On 12 August, young defender Billy Cracknell joined National League South side Concord Rangers on loan until January 2022.

In their first home match of the season with fans back in attendance, Colchester were beaten 1–0 by Northampton Town on 14 August. Jon Guthrie's first-half goal won the match for the visitors, but they did have their captain Fraser Horsfall sent off for deliberate handball in the 84th-minute. Luke Hannant also came off the bench to make his debut for the club.

Ahead of their home match against Mansfield Town on 17 August, Colchester United announced the signing of Charlie Daniels on a one-year deal.
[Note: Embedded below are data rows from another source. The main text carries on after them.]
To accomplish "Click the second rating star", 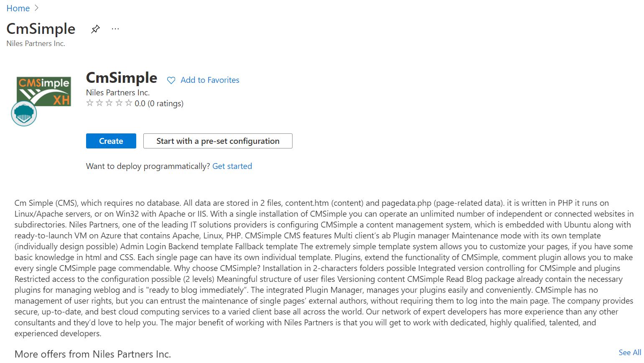I will pyautogui.click(x=99, y=103).
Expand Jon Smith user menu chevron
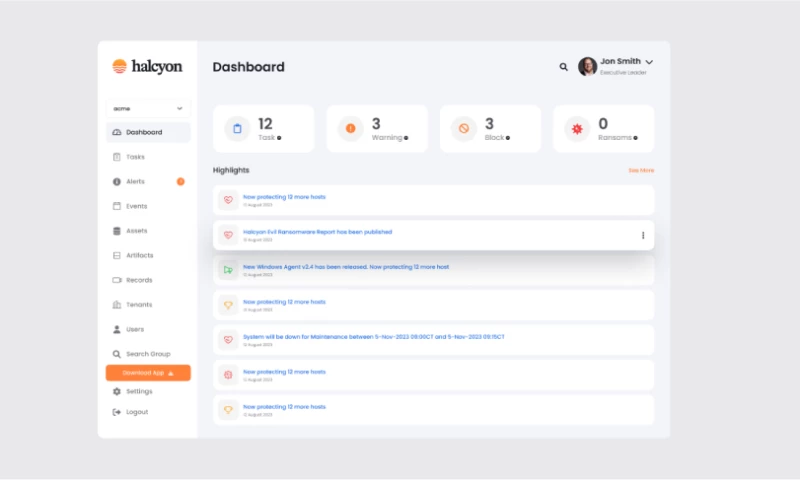This screenshot has width=800, height=480. (650, 62)
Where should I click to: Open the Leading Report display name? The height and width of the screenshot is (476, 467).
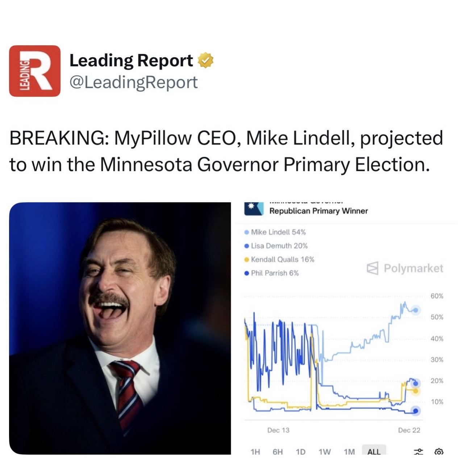click(131, 60)
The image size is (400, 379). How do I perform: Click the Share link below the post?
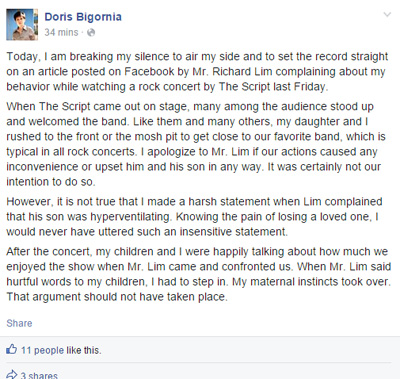tap(19, 323)
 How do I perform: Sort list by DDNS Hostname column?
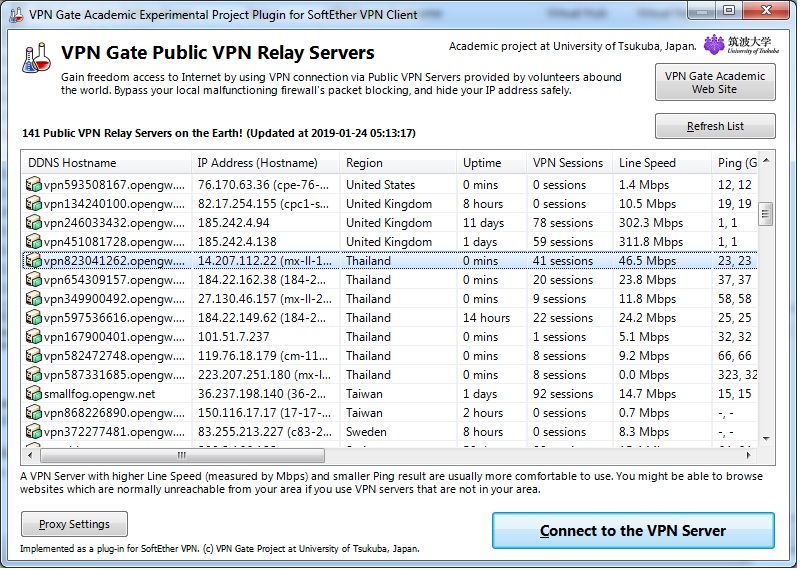click(x=106, y=163)

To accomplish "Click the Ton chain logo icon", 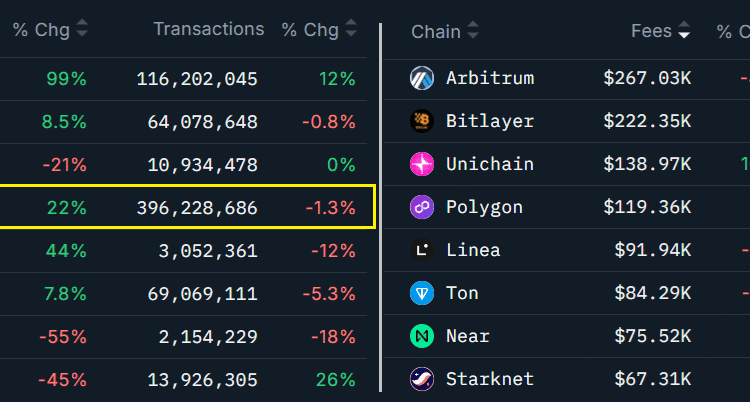I will pyautogui.click(x=422, y=293).
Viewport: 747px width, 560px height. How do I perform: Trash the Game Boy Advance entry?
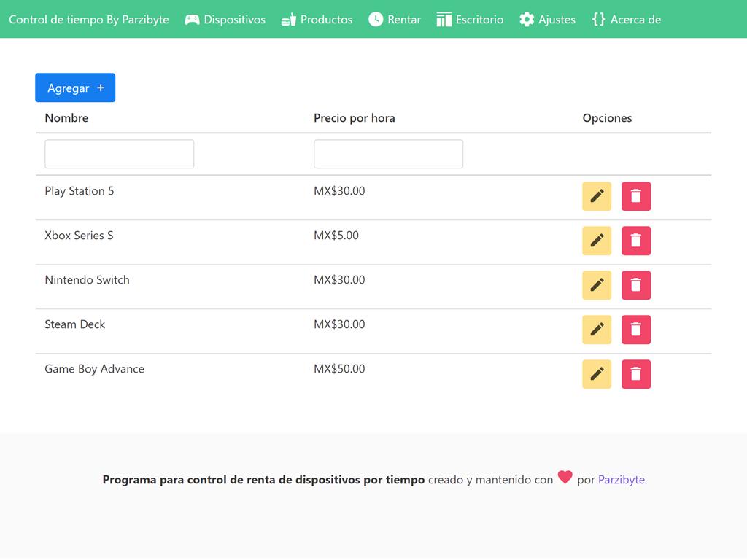[635, 374]

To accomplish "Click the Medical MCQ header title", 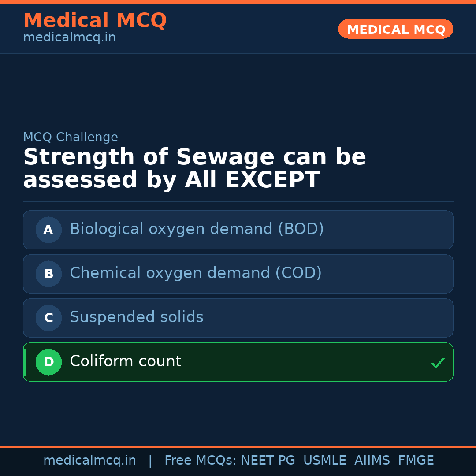I will click(x=95, y=21).
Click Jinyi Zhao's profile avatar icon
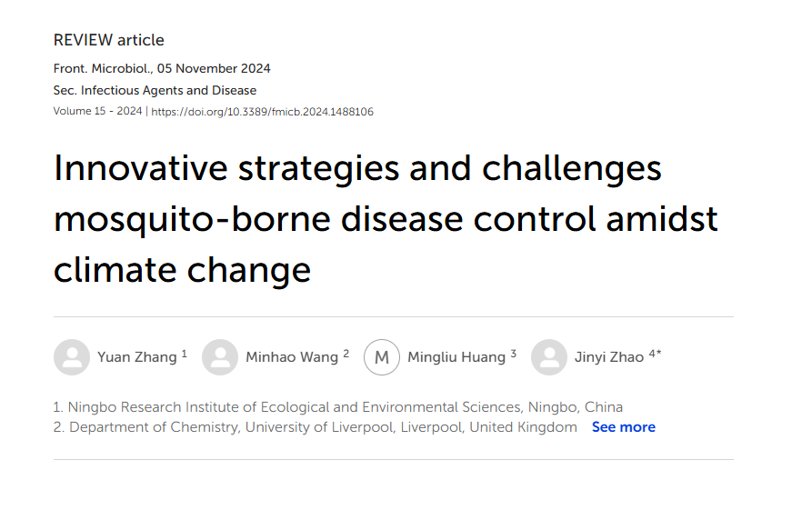The height and width of the screenshot is (510, 812). click(549, 357)
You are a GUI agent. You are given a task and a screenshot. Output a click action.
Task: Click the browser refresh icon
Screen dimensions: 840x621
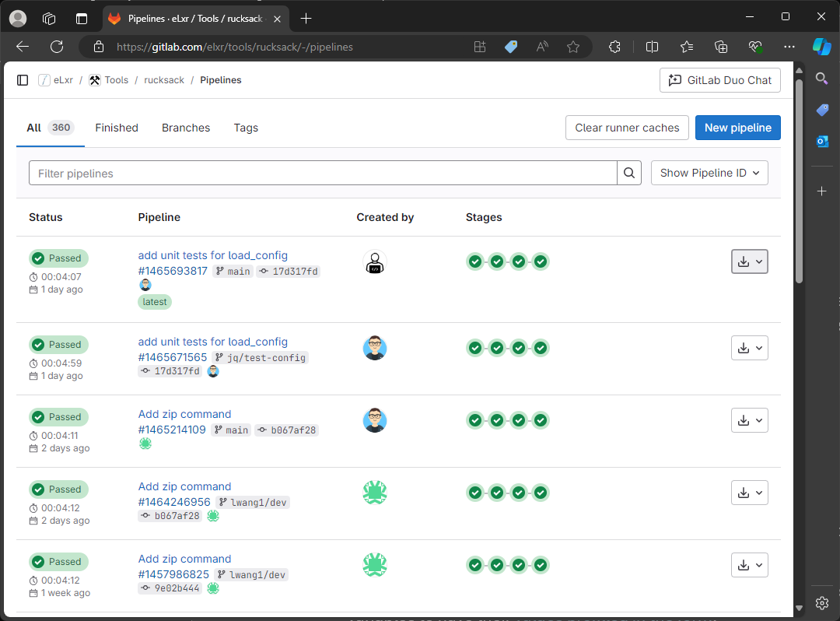[57, 47]
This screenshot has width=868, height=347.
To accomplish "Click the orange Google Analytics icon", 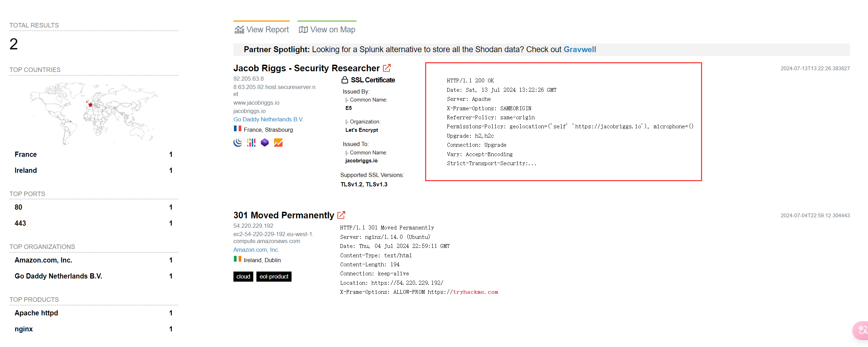I will (278, 143).
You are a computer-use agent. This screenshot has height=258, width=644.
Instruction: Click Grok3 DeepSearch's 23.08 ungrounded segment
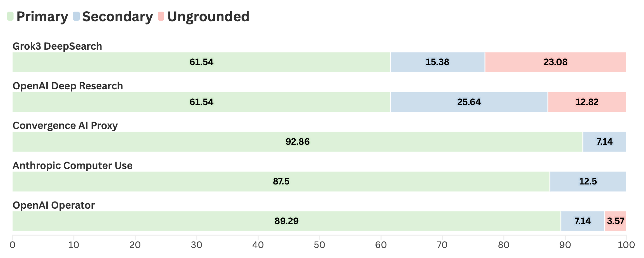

He had been on trial at the club.

In the match against Mansfield, Daniels made his debut from the substitutes' bench, the visitors struck first through former U's loanee Elliott Hewitt in the 72nd-minute. However, Freddie Sears scored Colchester's first goal of the season in the fifth minute of added time from the penalty spot after Frank Nouble had been fouled.

Freddie Sears converted his second consecutive penalty kick within the first ten minutes of Colchester's game against Oldham Athletic on 21 August. Brendan Sarpong-Wiredu had been fouled in the penalty area by Oldham's Davis Keillor-Dunn. Just three minutes later, the U's were 2–0 up through a Noah Chilvers goal. Oldham pulled a goal back in the 73rd-minute, but Colchester held on for their first win of the season.

On 21 August, Harvey Sayer joined National League South side Billericay Town in a three-month loan deal.

Colchester drew 1–1 with Rochdale on 27 August. The U's took the lead through a Max Taylor own goal in the first-half, but the hosts equalised through Jimmy Keohane after 61-minutes.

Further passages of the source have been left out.